Bortezomib Followed by the Addition of Doxorubicin at Disease Progression in Treating Patients With Locally Advanced, Recurrent, or Metastatic Adenoid Cystic Carcinoma (Cancer) of the Head and Neck

National Cancer Institute (NCI)

Status and phase

Completed

Phase 2

Conditions

Salivary Gland Adenoid Cystic Carcinoma

Stage IV Salivary Gland Cancer

Stage IV Adenoid Cystic Carcinoma of the Oral Cavity

Stage III Salivary Gland Cancer

Stage III Adenoid Cystic Carcinoma of the Oral Cavity

Recurrent Adenoid Cystic Carcinoma of the Oral Cavity

Recurrent Salivary Gland Cancer

Treatments

Drug: bortezomib

Other: laboratory biomarker analysis

Drug: doxorubicin hydrochloride

Study type

Interventional

Funder types

NETWORK

NIH

Identifiers

NCT00077428

NCI-2012-02574

CDR0000350319 (Registry Identifier)

U10CA021115 (U.S. NIH Grant/Contract)

E1303

Details and patient eligibility

About

This phase II trial is studying how well bortezomib followed by doxorubicin at the time of disease progression works in treating patients with locally advanced, recurrent, or metastatic adenoid cystic carcinoma (cancer) of the head and neck. Bortezomib may stop the growth of tumor cells by blocking the enzymes necessary for their growth. Drugs used in chemotherapy, such as doxorubicin, work in different ways to stop tumor cells from dividing so they stop growing or die. Combining bortezomib with doxorubicin may kill more tumor cells

Full description

OBJECTIVES: Primary I. Determine the objective tumor response in patients with locally advanced, recurrent, or metastatic adenoid cystic carcinoma of the head and neck treated with bortezomib.

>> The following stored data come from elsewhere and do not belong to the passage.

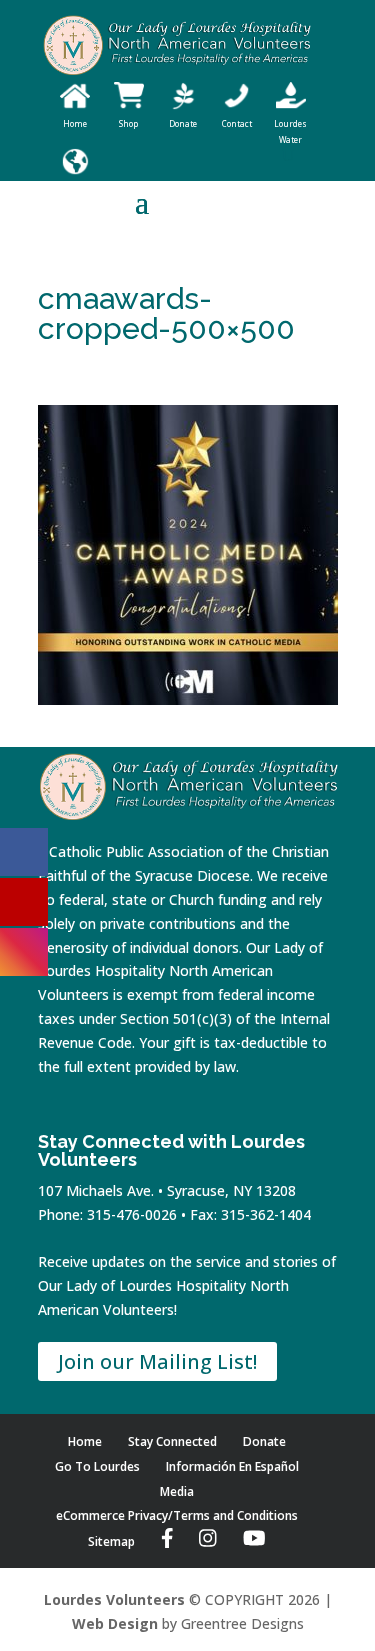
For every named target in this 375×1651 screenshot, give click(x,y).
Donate (264, 1441)
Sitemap (111, 1541)
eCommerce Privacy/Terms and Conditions (177, 1515)
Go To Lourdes (97, 1466)
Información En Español (232, 1466)
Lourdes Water (290, 131)
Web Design (115, 1623)
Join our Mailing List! (157, 1361)
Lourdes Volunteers (114, 1599)
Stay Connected (172, 1441)
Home (85, 1441)
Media (177, 1491)
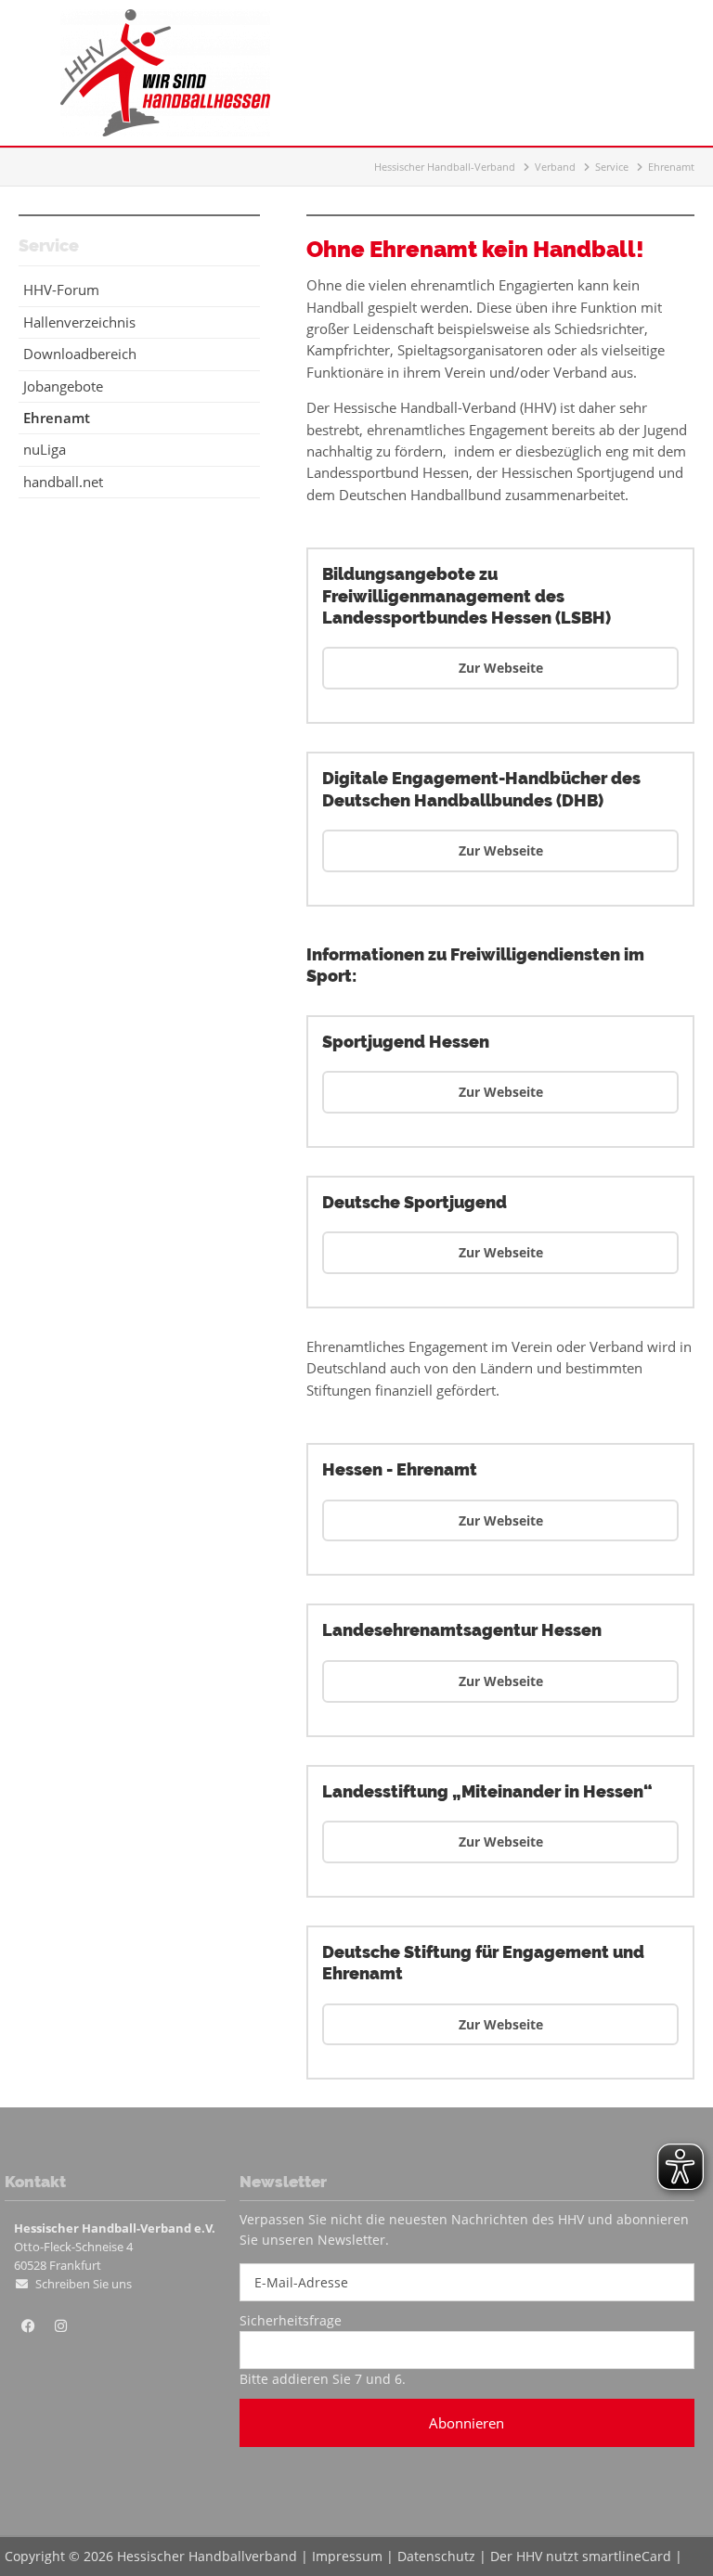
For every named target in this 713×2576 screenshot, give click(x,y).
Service (612, 167)
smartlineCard (626, 2556)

Secondary I. Determine the time to progression in patients treated with this drug. II. Determine the overall survival of patients treated with this drug. III. Determine the toxic effects of this drug in these patients. IV. Determine the objective tumor response, time to progression, and overall survival of patients who progress on single-agent bortezomib and are then treated with doxorubicin and bortezomib.

V. Determine the toxic effects of this regimen in these patients. VI. Determine the profile and concentration of inflammatory and angiogenic cytokines in serum of patients before and in response to this regimen.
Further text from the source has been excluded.